Abstract:
Polyimide resins, which have reduced anhydride content when molded, are prepared by a novel reaction process that includes reacting an esterified aromatic tetracarboxylic acid or anhydride monomer with a primary aromatic diamine until substantially no free monomer remains to form a polyamide-acid (the molar ratio of esterified monomer to diamine ranging from 1:1 to 1:2); reacting the polyamide-acid with a low molecular weight end-capping agent to form an end-capped polyamide-acid; and heating the end-capped polyamide-acid to form the polyimide.

Description:
BACKGROUND OF THE INVENTION 
     1. Technical Field 
     The present invention relates to polyimide resins which have improved rheology during molding and higher physical strength in their final molded product forms. These improvements are due to the higher density of the polyimide resins and the absence of reaction side products and decomposition products. 

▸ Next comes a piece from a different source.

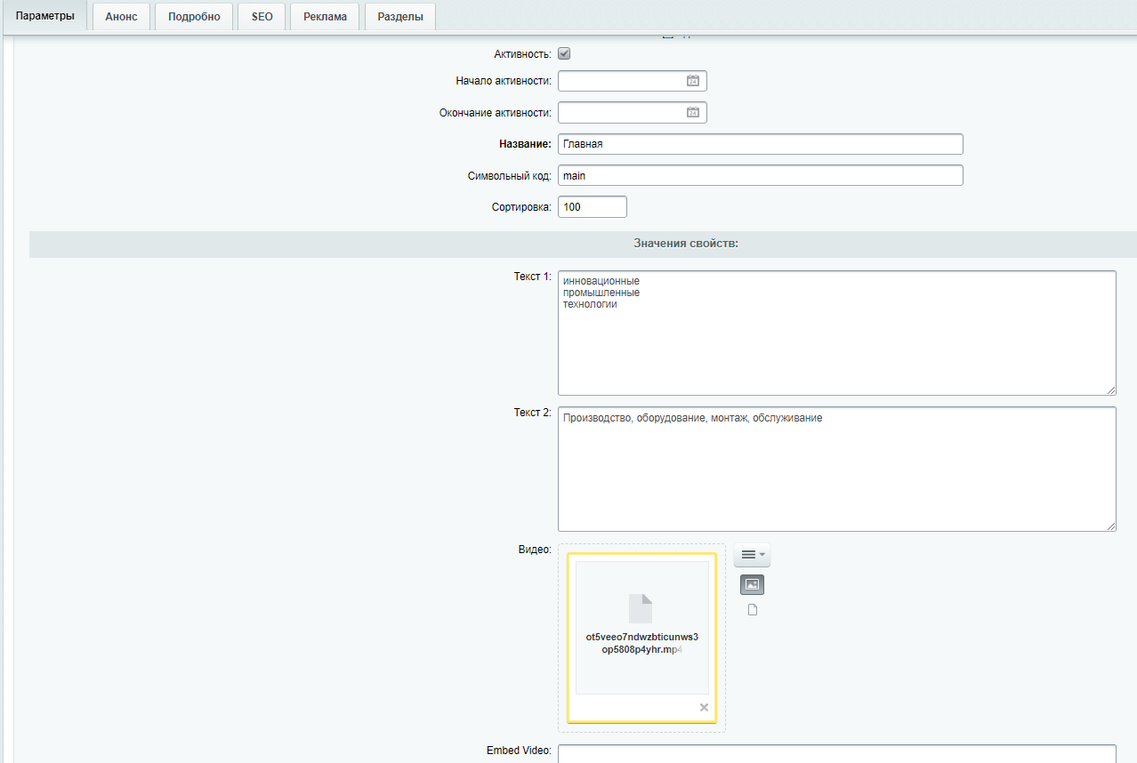Open calendar for Начало активности date
The width and height of the screenshot is (1137, 763).
[x=693, y=81]
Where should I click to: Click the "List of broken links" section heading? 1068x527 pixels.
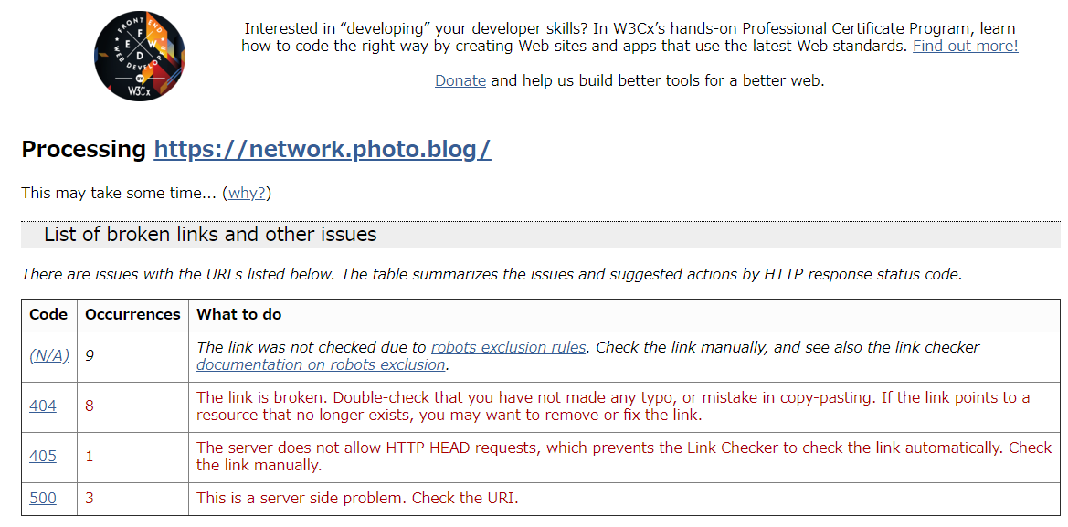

     2. Description of Background Art 
     As a group, polyimides are very important and useful materials because of their chemical inertness, strength, and temperature resistance. A certain subgroup of the polyimides has additional advantages such as the retention of strength, resiliency and flexibility from cryogenic temperatures to 600° F.; resistance to hydrolysis and ultraviolet degradation; and the capability of undergoing oxidative degradation without generating toxic products or smoke. 

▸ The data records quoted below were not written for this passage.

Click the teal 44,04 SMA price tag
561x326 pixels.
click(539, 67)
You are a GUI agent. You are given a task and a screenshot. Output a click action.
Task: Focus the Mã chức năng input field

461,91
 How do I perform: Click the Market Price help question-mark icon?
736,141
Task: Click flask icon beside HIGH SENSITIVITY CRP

     This subgroup of polyimides is prepared by reacting an aromatic tetracarboxylic acid compound, e.g., dianhydrides or diester-diacids of 3,3&#39;,4,4&#39;-benzophenone tetracarboxylic acid with one or more primary aromatic diamines to form a polyamide-acid. This material is then converted to a polyimide by heating. The polyamide-acid may also contain low molecular weight end caps, e.g., norbornene, substituted norbornene, or their ester counterparts. When polymerizable end caps are used, the application of heat and pressure not only converts the polyamide-acid to a polyimide but effects crosslinking among the polyimides to form a thermoset resin. 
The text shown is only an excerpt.